It seems that higher education is focusing on style over substance. Student centers and recreation facilities seem to be the biggest drains as the American university spends at a rate that outstrips inflation by a country mile.
Tuition, on average, increased more rapidly over the decade at public institutions than it did at private ones. Average tuition rose 45 percent at public research universities and 36 percent at community colleges from 1998 to 2008, compared with about 21 percent at private research universities.
But the trend toward increased spending on nonacademic areas prevailed across the higher education spectrum, with public and private, elite and community colleges increasing expenditures more for student services than for instruction, the report said.
The student services category can include spending on career counseling and financial aid offices, but also on intramural athletics and student centers.
“This is the country-clubization of the American university,” said Richard K. Vedder, a professor at Ohio University who studies the economics of higher education. “A lot of it is for great athletic centers and spectacular student union buildings. In the zeal to get students, they are going after them on the basis of recreational amenities.”
On average, spending on instruction increased 22 percent over the decade at private research universities, about the same as tuition, but 36 percent for student services and 36 percent for institutional support, a category that includes general administration, legal services and public relations, the study said.
At public research universities, spending for student services rose 20 percent over the decade, compared with 10 percent for instruction.
Even at community colleges, with their far smaller budgets, spending on students services increased 9.5 percent, compared with 3.4 percent for instruction.
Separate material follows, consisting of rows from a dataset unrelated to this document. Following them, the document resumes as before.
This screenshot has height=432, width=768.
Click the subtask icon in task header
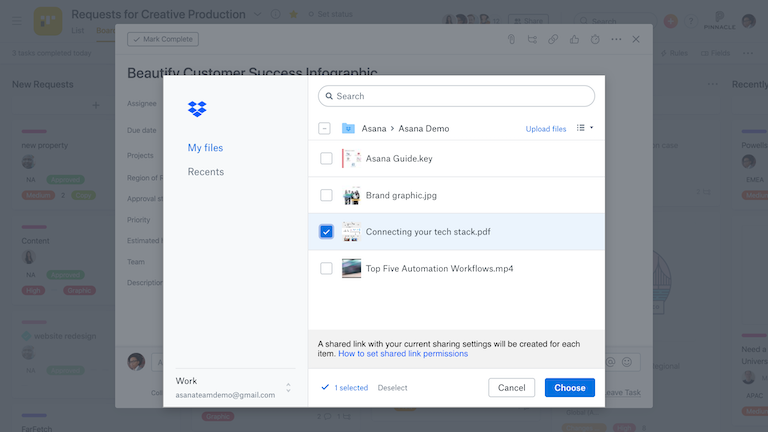click(531, 39)
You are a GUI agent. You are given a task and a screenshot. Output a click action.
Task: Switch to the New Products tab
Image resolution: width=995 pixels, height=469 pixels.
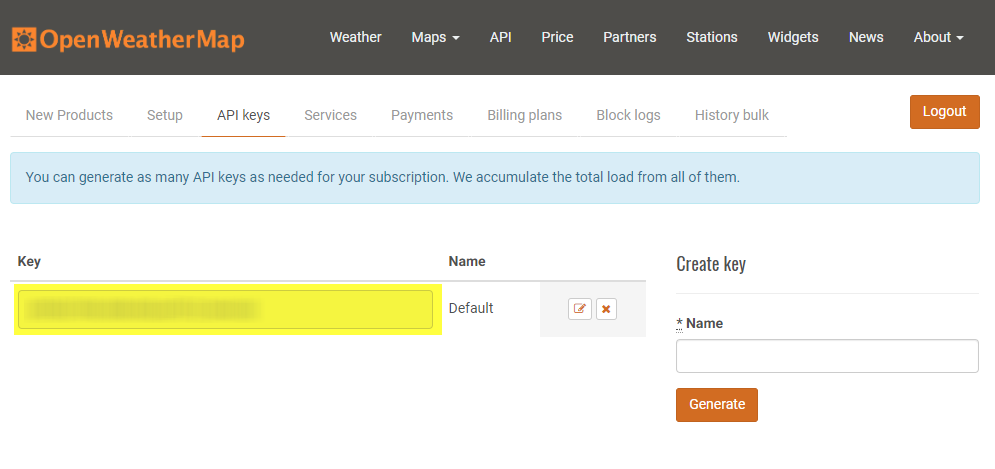[x=69, y=115]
My guess would be that if one digs into the increases in the instructional area there would be a mother lode of dubious majors and frivolous courses. Of course, one way to increase student enrollment (and keep them from failing) is to increase the amount of useless tripe that can be served up as education.
The study also said that the recession that began in the last months of 2008 had dramatically changed the economics of higher education, probably forever.
“The funding models we’ve created in higher ed are not sustainable,” Ms. Wellman said. “We ran up spending in the ’90s and early 2000s to levels we can’t maintain, and this is true not only in the elite privates, but in many of the public institutions, too.”
Now, with private-college endowments battered and state legislatures slashing university budgets coast to coast, “policy makers as well as university presidents and boards must learn to be better stewards of tuition and taxpayer dollars,” she said.
Let me translate. Now, these clowns might actually have to act like responsible adults and do their job! Why is that we have to be in an economic crisis before government agencies (and that is what most colleges and universities are) are expected to act responsibly? Could it be that their irresponsibility is a big part of WHY we have bloated budgets, out-of-control entitlements, and sentimental sacred cows that cannot be touched?
The Delta Project "Trends in College Spending, 1998-2008"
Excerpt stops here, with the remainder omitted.